TEXT
************

Making a family fortune is very different from managing it. The traits which build entrepreneurial wealth first time round, including personal drive, self-confidence and very narrow focus (not to mention luck) may not be so useful in guiding a more strategic wealth management programme.
So, what should a newly established family office do about deciding who will manage their assets? For a long time, the default choice was to turn to someone you know and trust already, and for many, this tended to be a senior operational manager who had shown success in running the operational business that generated the wealth in the first place. Trust is naturally very important, but it is not a substitute for expertise and, over time, this sort of personal connection has given way to a more rigorous selection process. Performance increases have generally followed.
Private banking and wealth management has become a massive business and a vital income stream for large financial institutions all over the world, but in recent decades, where scale has allowed, the trend has been towards organisations more specifically dedicated to family investors, often established by families themselves: the family office was born, and in time, spawned the multi-family office, enabling assets to be pooled, giving investors access to management talent, and to asset pools they could not reach alone.
Owners appreciated the more bespoke degree of strategic planning and asset allocation this approach allowed. It creates a flexible and diverse portfolio. And the structure provides a way to pick best in class managers, rather than take in-house product pumped by captive sales managers. This independence of decision making, allied to very active performance monitoring and low switching costs, has again enhanced returns to investors.
Curiously, in recent years, some families have begun to reverse this trend in parts of their portfolio, specifically as regards direct equity investments. A number of families or family offices have pulled back from private equity fund investments, citing either the impact of fees on performance, or the lack of influence over which assets are acquired via blind pool structures. Additionally, many have felt a more positive reason – the desire to bring their own knowledge and network to bear, to get involved directly. Sometimes, this has a very positive effect. In markets where there is a material surplus of me-too capital and not enough deal flow to go round, a new player who can speak from first-hand experience about the challenges of owning and running a successful operating business can bring an affinity and empathy with sellers that gives the firm a real edge in deal sourcing, especially when discussing the challenges of generational transition. And let’s not forget the simple attraction of success – sellers may be drawn to work closely with proven winners; that experience has a value and may enhance the chance of repeat success.

************

INFORMATION SHOWN
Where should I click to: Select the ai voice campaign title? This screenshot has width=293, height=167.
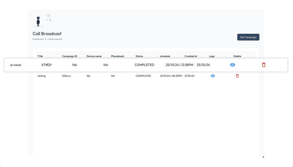click(16, 65)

************

BRIEF 1
Reproduce the passage on family wealth management word for word, starting with "Owners appreciated the" and going on through "returns to investors.".
BRIEF 2
Answer these questions using the passage on family wealth management:
(a) What was the default choice of asset manager for a newly established family office for a long time?
(b) What did the family office spawn in time?
(c) What two reasons have some families or family offices cited for pulling back from private equity fund investments?

ANSWER SECTION 1
Owners appreciated the more bespoke degree of strategic planning and asset allocation this approach allowed. It creates a flexible and diverse portfolio. And the structure provides a way to pick best in class managers, rather than take in-house product pumped by captive sales managers. This independence of decision making, allied to very active performance monitoring and low switching costs, has again enhanced returns to investors.

ANSWER SECTION 2
(a) Someone already known and trusted, often a senior operational manager who had shown success in running the operational business that generated the wealth.
(b) The multi-family office.
(c) The impact of fees on performance, and the lack of influence over which assets are acquired via blind pool structures.